● DATA
══════════════════════════════
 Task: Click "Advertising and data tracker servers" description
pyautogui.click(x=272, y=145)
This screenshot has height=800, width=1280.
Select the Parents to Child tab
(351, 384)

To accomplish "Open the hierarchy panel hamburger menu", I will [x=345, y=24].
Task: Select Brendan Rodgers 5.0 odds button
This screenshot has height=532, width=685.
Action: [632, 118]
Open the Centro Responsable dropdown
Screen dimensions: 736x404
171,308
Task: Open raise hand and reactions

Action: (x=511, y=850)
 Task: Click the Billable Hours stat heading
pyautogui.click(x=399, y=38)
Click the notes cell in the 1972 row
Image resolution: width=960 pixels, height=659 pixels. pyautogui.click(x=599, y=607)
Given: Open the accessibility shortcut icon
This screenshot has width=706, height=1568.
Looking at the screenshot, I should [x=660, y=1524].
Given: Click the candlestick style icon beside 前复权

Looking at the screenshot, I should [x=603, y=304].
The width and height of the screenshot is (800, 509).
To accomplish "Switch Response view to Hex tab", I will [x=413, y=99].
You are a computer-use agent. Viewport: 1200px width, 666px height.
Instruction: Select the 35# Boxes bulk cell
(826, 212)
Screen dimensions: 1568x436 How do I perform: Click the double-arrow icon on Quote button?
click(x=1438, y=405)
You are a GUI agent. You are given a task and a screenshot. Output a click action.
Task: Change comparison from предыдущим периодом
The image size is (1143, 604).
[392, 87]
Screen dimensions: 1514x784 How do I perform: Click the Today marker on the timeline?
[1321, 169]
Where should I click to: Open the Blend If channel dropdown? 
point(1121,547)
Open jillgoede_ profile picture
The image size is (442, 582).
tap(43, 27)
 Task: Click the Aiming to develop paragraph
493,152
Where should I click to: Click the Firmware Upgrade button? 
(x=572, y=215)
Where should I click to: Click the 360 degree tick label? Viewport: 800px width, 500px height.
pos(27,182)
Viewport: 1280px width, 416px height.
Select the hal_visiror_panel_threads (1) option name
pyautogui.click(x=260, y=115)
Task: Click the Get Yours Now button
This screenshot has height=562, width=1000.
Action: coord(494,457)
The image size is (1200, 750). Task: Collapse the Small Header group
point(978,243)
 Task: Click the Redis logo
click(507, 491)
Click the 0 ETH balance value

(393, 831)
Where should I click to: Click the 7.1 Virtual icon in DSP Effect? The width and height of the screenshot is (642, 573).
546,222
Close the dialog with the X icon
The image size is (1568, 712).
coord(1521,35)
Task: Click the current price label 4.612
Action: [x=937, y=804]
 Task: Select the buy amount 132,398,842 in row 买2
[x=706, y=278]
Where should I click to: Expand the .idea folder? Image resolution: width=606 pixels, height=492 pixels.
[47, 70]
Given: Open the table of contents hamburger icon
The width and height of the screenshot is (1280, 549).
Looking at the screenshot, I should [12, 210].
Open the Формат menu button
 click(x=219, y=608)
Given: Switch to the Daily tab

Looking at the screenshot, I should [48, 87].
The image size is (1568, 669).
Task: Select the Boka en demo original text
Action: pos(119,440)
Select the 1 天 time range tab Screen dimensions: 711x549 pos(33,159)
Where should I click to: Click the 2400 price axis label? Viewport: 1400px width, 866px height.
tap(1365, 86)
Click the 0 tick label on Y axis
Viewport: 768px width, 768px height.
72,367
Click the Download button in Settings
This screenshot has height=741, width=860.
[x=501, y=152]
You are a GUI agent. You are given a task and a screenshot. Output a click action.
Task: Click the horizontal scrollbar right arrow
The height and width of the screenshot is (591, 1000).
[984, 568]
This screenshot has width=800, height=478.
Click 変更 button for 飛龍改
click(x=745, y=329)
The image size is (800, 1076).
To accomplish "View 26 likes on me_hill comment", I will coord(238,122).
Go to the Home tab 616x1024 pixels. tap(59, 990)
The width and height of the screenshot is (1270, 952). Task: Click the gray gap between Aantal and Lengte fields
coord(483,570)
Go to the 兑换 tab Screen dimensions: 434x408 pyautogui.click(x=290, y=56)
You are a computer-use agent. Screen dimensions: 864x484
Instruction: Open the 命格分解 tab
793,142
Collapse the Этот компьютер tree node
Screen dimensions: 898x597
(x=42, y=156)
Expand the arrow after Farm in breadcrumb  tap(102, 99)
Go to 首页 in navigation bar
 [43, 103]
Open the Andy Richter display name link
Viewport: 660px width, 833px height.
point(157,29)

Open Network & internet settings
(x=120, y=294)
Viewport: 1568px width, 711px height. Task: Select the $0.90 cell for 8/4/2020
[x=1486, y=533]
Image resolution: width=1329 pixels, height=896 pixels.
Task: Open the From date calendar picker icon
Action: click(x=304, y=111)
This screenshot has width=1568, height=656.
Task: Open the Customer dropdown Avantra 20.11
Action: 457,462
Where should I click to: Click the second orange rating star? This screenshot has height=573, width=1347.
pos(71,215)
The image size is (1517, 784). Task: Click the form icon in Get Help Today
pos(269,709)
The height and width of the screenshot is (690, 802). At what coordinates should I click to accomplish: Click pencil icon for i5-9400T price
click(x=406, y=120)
══════════════════════════════
● DIRECTIONS FOR THIS TASK
Output the listing exactly, from first line to last.

● WORKED SOLUTION
 Task: Click "Advertising and data tracker servers" description
pyautogui.click(x=272, y=145)
This screenshot has height=800, width=1280.
Select the Parents to Child tab
(351, 384)

To accomplish "Open the hierarchy panel hamburger menu", I will [x=345, y=24].
Task: Select Brendan Rodgers 5.0 odds button
This screenshot has height=532, width=685.
Action: [632, 118]
Open the Centro Responsable dropdown
Screen dimensions: 736x404
171,308
Task: Open raise hand and reactions

Action: (x=511, y=850)
 Task: Click the Billable Hours stat heading
pyautogui.click(x=399, y=38)
Click the notes cell in the 1972 row
Image resolution: width=960 pixels, height=659 pixels. pyautogui.click(x=599, y=607)
Given: Open the accessibility shortcut icon
This screenshot has width=706, height=1568.
Looking at the screenshot, I should [x=660, y=1524].
Given: Click the candlestick style icon beside 前复权

Looking at the screenshot, I should [x=603, y=304].
The width and height of the screenshot is (800, 509).
To accomplish "Switch Response view to Hex tab", I will [x=413, y=99].
You are a computer-use agent. Viewport: 1200px width, 666px height.
Instruction: Select the 35# Boxes bulk cell
(826, 212)
Screen dimensions: 1568x436 How do I perform: Click the double-arrow icon on Quote button?
click(x=1438, y=405)
You are a GUI agent. You are given a task and a screenshot. Output a click action.
Task: Change comparison from предыдущим периодом
The image size is (1143, 604).
[392, 87]
Screen dimensions: 1514x784 How do I perform: Click the Today marker on the timeline?
[1321, 169]
Where should I click to: Open the Blend If channel dropdown? 
point(1121,547)
Open jillgoede_ profile picture
The image size is (442, 582).
tap(43, 27)
 Task: Click the Aiming to develop paragraph
493,152
Where should I click to: Click the Firmware Upgrade button? 
(x=572, y=215)
Where should I click to: Click the 360 degree tick label? Viewport: 800px width, 500px height.
pos(27,182)
Viewport: 1280px width, 416px height.
Select the hal_visiror_panel_threads (1) option name
pyautogui.click(x=260, y=115)
Task: Click the Get Yours Now button
This screenshot has height=562, width=1000.
Action: coord(494,457)
The image size is (1200, 750). Task: Collapse the Small Header group
point(978,243)
 Task: Click the Redis logo
click(507, 491)
Click the 0 ETH balance value

(393, 831)
Where should I click to: Click the 7.1 Virtual icon in DSP Effect? The width and height of the screenshot is (642, 573).
546,222
Close the dialog with the X icon
The image size is (1568, 712).
coord(1521,35)
Task: Click the current price label 4.612
Action: [x=937, y=804]
 Task: Select the buy amount 132,398,842 in row 买2
[x=706, y=278]
Where should I click to: Expand the .idea folder? Image resolution: width=606 pixels, height=492 pixels.
[47, 70]
Given: Open the table of contents hamburger icon
The width and height of the screenshot is (1280, 549).
Looking at the screenshot, I should [12, 210].
Open the Формат menu button
 click(x=219, y=608)
Given: Switch to the Daily tab

Looking at the screenshot, I should [48, 87].
The image size is (1568, 669).
Task: Select the Boka en demo original text
Action: pos(119,440)
Select the 1 天 time range tab Screen dimensions: 711x549 pos(33,159)
Where should I click to: Click the 2400 price axis label? Viewport: 1400px width, 866px height.
tap(1365, 86)
Click the 0 tick label on Y axis
Viewport: 768px width, 768px height.
72,367
Click the Download button in Settings
This screenshot has height=741, width=860.
[x=501, y=152]
You are a GUI agent. You are given a task and a screenshot. Output a click action.
Task: Click the horizontal scrollbar right arrow
The height and width of the screenshot is (591, 1000).
[984, 568]
This screenshot has width=800, height=478.
Click 変更 button for 飛龍改
click(x=745, y=329)
The image size is (800, 1076).
To accomplish "View 26 likes on me_hill comment", I will coord(238,122).
Go to the Home tab 616x1024 pixels. tap(59, 990)
The width and height of the screenshot is (1270, 952). Task: Click the gray gap between Aantal and Lengte fields
coord(483,570)
Go to the 兑换 tab Screen dimensions: 434x408 pyautogui.click(x=290, y=56)
You are a computer-use agent. Screen dimensions: 864x484
Instruction: Open the 命格分解 tab
793,142
Collapse the Этот компьютер tree node
Screen dimensions: 898x597
(x=42, y=156)
Expand the arrow after Farm in breadcrumb  tap(102, 99)
Go to 首页 in navigation bar
 [43, 103]
Open the Andy Richter display name link
Viewport: 660px width, 833px height.
point(157,29)

Open Network & internet settings
(x=120, y=294)
Viewport: 1568px width, 711px height. Task: Select the $0.90 cell for 8/4/2020
[x=1486, y=533]
Image resolution: width=1329 pixels, height=896 pixels.
Task: Open the From date calendar picker icon
Action: click(x=304, y=111)
This screenshot has width=1568, height=656.
Task: Open the Customer dropdown Avantra 20.11
Action: 457,462
Where should I click to: Click the second orange rating star? This screenshot has height=573, width=1347.
pos(71,215)
The image size is (1517, 784). Task: Click the form icon in Get Help Today
pos(269,709)
The height and width of the screenshot is (690, 802). At what coordinates should I click to accomplish: Click pencil icon for i5-9400T price
click(x=406, y=120)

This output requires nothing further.